Although we do not have access to more recent DHS information on countries that conducted surveys between 2000 and 2005, it is probable that those countries have since initiated deworming activity for pregnant women. Additionally, we recognize that countries that do not report deworming as a component of antenatal services may be providing anthelminthic drugs to pregnant women through other platforms, or women are procuring deworming tablets in local pharmacies or markets. The coverage of deworming among pregnant women in this study could therefore be underestimated.
It is important to note that we found DHS for 73% of the STH-endemic countries in Africa, and for 50% of the STH-endemic countries in South East Asia, both accounting for the vast majority of pregnant women at risk of STH worldwide. As these two WHO regions comprise the highest concentration of STH, we consider that the data collected is particularly representative of those countries most in need of targeted PC. There was, however, no data on deworming during pregnancy from 53 STH endemic countries, meaning an evidence gap still remains in these countries and should be addressed, particularly in the American and Western Pacific regions, to better understand global deworming coverage in pregnant women. In addition to expanding the geographic scope of DHS, the questionnaire could be adapted in future surveys to elicit better quality data on deworming in WRA by, for example, by limiting the question on use of deworming to the latest pregnancy.
A limitation of this study is the assumption that the number of pregnant women in a country is equal to the number of live births, as it omits all pregnancies that resulted in abortions, miscarriages, and stillbirths. On the other hand, multiple pregnancies (i.e. those giving birth to twins) may lead to overestimation of total number of pregnant women, granted an overall underestimation is more likely.
In our opinion, antenatal services represent a relevant potential channel for systemic PC delivery considering that countries such as Congo have achieved 85.8% deworming coverage of pregnant women solely through antenatal services.
Targeted PC can significantly reduce the burden of STH among WRA, improving maternal and child health outcomes and spurring productivity.
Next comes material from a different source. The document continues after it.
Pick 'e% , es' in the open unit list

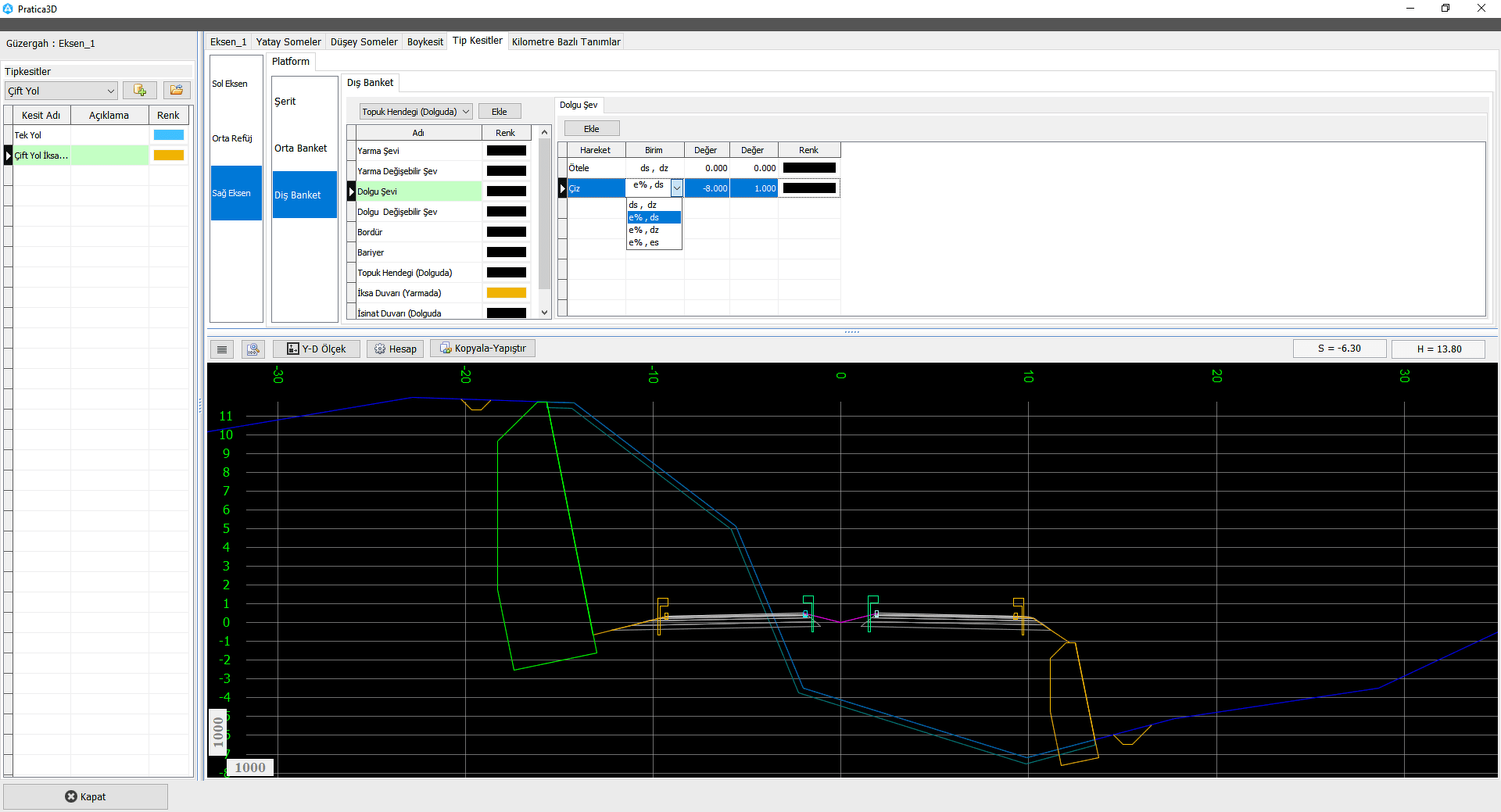point(644,243)
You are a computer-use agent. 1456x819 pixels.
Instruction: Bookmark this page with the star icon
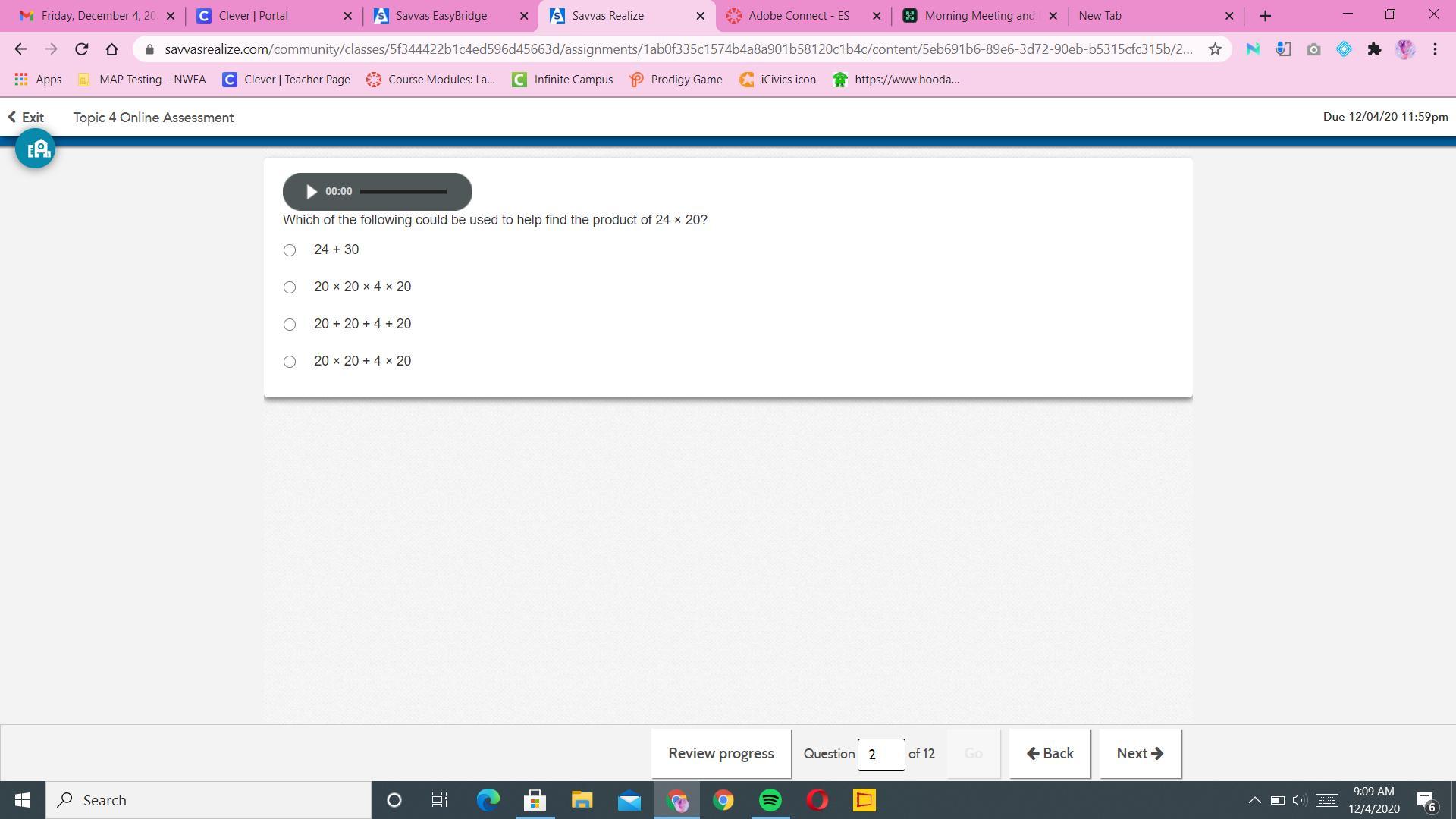point(1215,49)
Considering the prospective impact of STH elimination and the relatively low implementation costs, PC among WRA should be at the forefront of public health operations in all endemic countries. We urge countries that have already integrated deworming into health programming to continue scaling up the provision of anthelminthic treatment among WRA. The estimates provided by this study will aid strategic efforts by informing the expansion of PC among WRA in endemic countries and promoting the definitive goal of eliminating STH globally.